There’s more evidence that web scrapers are legally in the clear during the AI boom. A court recently ruled in favor of Bright Data after it scraped Facebook and Instagram profiles via the web. One example in the court case was a dataset of 615 million records of Instagram user data, which Bright Data sells for $860,000. Meta sued the company, alleging this violated its terms of service. But a court ruled that this data is public and therefore available to scrape.
Investors think Reworkd scales with the big guys
Reworkd has attracted big names as early investors, from Y Combinator and Paul Graham to Daniel Gross and Nat Friedman. Some investors say this is because Reworkd’s technology stands to improve, and get cheaper, alongside new models. The startup says OpenAI’s GPT-4o is currently the best for its multimodal code generation and that a lot of Reworkd’s technology wasn’t possible until just a few months ago.
“If you try to compete with the rate of technology progress — not building on top of it — then I think that you’ll have a hard time as a founder,” General Catalyst’s Viet Le told TechCrunch. “Reworkd has the mindset of basing its solution on the rate of progress.”
Reworkd is creating AI agents that address a particular gap in the market; companies need more data because AI is advancing quickly. As more companies build custom AI models specific to their business, Reworkd stands to gain more customers. Fine-tuning models necessitates quality, structured data, and lots of it.
Reworkd says its approach is “self-healing,” meaning that its web scrapers won’t break down due to a web page update. The startup claims to avoid hallucination issues traditionally associated with AI models because Reworkd’s agents are generating code to scrape a website. It’s possible the AI could make a mistake and grab the wrong data from a website, but Reworkd’s team created Banana-lyzer, an open source evaluation framework, to regularly assess its accuracy.

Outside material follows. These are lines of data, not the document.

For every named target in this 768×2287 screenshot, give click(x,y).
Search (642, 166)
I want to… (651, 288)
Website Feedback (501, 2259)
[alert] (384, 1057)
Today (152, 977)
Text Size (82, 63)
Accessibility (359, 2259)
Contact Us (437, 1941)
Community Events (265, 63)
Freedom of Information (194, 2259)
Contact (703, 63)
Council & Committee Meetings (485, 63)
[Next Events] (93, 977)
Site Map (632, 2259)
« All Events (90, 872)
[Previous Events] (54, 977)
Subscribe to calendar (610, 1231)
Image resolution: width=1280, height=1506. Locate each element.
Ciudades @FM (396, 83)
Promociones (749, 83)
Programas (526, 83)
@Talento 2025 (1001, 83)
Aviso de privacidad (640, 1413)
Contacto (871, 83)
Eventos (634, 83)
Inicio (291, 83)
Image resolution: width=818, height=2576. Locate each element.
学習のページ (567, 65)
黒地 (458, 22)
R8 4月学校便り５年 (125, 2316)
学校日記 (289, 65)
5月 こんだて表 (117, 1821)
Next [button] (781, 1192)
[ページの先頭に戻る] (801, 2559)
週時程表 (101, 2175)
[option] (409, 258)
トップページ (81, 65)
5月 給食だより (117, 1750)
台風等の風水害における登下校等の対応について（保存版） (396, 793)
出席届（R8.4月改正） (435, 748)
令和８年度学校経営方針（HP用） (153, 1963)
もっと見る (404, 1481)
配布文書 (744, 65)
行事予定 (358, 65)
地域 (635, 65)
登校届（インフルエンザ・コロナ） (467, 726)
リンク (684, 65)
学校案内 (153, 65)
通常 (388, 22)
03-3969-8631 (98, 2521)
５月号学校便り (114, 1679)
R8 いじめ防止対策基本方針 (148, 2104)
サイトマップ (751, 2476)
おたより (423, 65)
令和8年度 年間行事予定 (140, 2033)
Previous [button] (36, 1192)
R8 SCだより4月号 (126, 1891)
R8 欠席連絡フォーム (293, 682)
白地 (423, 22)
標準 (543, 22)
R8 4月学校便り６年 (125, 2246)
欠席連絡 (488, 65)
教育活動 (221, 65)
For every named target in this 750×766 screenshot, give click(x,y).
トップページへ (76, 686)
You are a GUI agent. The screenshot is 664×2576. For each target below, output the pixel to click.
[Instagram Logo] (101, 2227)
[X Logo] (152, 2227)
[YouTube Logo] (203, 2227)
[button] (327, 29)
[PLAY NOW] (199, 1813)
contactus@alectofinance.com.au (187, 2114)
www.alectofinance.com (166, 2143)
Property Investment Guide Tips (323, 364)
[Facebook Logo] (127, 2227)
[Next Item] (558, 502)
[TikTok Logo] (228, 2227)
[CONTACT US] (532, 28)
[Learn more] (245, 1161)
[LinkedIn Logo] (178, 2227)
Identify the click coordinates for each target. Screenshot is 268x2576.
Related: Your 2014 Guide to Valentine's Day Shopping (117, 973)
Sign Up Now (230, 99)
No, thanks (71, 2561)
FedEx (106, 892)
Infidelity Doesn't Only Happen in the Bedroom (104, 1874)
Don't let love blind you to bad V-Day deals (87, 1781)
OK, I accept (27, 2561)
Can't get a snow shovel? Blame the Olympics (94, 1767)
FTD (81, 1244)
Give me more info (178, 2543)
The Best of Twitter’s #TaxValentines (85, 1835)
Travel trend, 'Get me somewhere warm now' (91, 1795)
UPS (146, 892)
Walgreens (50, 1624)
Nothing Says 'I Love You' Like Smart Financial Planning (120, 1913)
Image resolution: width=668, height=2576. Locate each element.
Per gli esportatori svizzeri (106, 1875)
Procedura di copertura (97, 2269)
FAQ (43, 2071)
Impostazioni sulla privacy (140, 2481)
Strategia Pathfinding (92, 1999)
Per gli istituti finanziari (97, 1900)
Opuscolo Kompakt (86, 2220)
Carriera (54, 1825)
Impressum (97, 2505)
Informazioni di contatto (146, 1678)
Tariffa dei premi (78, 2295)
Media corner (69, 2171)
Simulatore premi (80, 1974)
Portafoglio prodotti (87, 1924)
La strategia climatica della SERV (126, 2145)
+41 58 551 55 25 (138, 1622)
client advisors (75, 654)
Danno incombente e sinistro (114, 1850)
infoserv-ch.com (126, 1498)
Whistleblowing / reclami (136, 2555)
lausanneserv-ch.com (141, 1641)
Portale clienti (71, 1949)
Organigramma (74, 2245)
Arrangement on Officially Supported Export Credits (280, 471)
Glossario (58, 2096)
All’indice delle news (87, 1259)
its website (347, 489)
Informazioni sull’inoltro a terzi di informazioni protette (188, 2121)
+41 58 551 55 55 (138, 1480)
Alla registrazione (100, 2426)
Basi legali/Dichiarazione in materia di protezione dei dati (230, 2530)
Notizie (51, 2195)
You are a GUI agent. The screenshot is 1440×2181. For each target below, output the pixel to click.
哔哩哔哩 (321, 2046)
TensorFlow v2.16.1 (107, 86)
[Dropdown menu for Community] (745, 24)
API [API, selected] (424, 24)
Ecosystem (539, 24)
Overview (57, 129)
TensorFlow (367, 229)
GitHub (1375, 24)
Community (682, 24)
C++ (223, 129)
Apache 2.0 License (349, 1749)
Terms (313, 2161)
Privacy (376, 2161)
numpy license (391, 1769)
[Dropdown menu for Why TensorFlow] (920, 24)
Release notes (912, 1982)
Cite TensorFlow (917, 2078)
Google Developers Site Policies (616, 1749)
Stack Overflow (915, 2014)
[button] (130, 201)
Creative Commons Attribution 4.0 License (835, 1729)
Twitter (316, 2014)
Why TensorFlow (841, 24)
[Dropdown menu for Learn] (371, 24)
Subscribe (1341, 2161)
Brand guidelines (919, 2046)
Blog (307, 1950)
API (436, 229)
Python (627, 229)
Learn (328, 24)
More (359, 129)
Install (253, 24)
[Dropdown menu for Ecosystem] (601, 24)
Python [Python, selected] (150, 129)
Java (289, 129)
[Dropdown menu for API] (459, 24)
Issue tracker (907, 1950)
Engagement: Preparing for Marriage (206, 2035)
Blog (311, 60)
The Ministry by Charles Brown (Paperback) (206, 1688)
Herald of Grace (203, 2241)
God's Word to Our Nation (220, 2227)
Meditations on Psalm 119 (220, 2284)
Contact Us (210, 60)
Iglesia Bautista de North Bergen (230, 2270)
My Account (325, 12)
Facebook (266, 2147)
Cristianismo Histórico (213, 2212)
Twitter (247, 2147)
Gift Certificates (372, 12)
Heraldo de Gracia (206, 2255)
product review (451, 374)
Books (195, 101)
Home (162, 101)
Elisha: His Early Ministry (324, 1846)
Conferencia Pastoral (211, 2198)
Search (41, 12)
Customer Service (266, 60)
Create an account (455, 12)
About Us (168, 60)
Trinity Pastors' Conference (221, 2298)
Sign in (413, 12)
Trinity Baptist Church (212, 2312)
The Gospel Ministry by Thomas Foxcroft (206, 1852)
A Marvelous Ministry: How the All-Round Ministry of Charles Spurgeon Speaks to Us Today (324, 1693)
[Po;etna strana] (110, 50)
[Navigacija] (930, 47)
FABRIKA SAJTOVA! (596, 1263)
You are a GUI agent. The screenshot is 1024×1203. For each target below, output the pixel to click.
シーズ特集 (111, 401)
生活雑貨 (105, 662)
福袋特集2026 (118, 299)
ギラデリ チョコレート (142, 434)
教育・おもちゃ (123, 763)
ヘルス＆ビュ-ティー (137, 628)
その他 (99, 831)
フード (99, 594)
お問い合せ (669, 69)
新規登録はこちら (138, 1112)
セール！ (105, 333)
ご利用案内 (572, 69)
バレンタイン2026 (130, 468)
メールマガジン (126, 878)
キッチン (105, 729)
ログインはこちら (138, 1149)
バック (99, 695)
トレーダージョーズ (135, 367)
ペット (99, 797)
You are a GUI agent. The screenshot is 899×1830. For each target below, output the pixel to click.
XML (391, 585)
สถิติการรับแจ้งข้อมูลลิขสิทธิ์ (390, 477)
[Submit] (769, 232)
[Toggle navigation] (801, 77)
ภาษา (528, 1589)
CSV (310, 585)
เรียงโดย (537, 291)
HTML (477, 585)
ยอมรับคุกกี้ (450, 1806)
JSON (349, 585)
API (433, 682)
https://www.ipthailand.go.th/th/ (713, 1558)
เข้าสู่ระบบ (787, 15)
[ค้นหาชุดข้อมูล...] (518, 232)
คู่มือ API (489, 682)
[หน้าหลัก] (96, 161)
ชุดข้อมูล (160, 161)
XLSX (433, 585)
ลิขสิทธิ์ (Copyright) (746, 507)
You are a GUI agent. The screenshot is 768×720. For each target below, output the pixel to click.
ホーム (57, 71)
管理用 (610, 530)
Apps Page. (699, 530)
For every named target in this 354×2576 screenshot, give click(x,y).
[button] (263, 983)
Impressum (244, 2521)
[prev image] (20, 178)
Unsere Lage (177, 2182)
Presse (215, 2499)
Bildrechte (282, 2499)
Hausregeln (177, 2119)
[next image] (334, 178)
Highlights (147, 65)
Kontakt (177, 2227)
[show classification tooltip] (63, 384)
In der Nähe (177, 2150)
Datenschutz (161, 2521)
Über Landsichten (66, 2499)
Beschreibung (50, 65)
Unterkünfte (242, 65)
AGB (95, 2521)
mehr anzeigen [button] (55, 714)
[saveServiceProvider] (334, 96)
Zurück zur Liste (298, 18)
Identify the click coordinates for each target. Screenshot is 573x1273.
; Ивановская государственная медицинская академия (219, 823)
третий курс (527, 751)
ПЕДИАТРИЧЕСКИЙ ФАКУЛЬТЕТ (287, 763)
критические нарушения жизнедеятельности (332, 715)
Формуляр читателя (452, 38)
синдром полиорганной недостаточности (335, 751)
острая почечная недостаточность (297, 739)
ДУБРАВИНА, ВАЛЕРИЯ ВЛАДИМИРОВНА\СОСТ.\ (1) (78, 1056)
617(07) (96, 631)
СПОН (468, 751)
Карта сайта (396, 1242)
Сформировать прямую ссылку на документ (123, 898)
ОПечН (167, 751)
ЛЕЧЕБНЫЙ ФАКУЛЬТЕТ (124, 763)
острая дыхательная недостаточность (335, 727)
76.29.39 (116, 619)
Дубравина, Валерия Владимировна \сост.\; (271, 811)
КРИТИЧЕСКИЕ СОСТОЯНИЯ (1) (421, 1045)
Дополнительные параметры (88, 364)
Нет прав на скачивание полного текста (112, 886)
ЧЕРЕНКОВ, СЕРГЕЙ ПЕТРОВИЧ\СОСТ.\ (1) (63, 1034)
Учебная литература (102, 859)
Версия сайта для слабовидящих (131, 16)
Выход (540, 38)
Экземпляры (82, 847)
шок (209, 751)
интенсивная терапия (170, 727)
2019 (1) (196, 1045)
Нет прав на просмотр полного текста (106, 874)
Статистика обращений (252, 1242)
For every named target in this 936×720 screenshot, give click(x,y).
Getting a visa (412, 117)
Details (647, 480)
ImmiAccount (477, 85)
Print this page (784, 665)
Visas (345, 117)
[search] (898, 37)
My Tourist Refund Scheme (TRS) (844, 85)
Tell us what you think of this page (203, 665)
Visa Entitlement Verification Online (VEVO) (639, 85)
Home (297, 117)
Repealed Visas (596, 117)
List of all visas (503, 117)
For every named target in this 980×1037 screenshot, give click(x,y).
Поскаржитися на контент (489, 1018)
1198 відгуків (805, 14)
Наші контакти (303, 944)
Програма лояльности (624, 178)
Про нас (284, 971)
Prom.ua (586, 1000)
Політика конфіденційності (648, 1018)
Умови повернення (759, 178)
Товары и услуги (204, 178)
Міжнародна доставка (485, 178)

Reworkd doesn’t have a large payroll — the team is just four people — but it does have to take on considerable inference costs for running its AI agents. The startup expects its pricing to get increasingly competitive as these costs trend downward. OpenAI just released GPT-4o mini, a smaller version of its industry-leading model with competitive benchmarks. Innovations like these could make Reworkd more competitive.
Paul Graham and AI Grant did not respond to TechCrunch’s request for comment.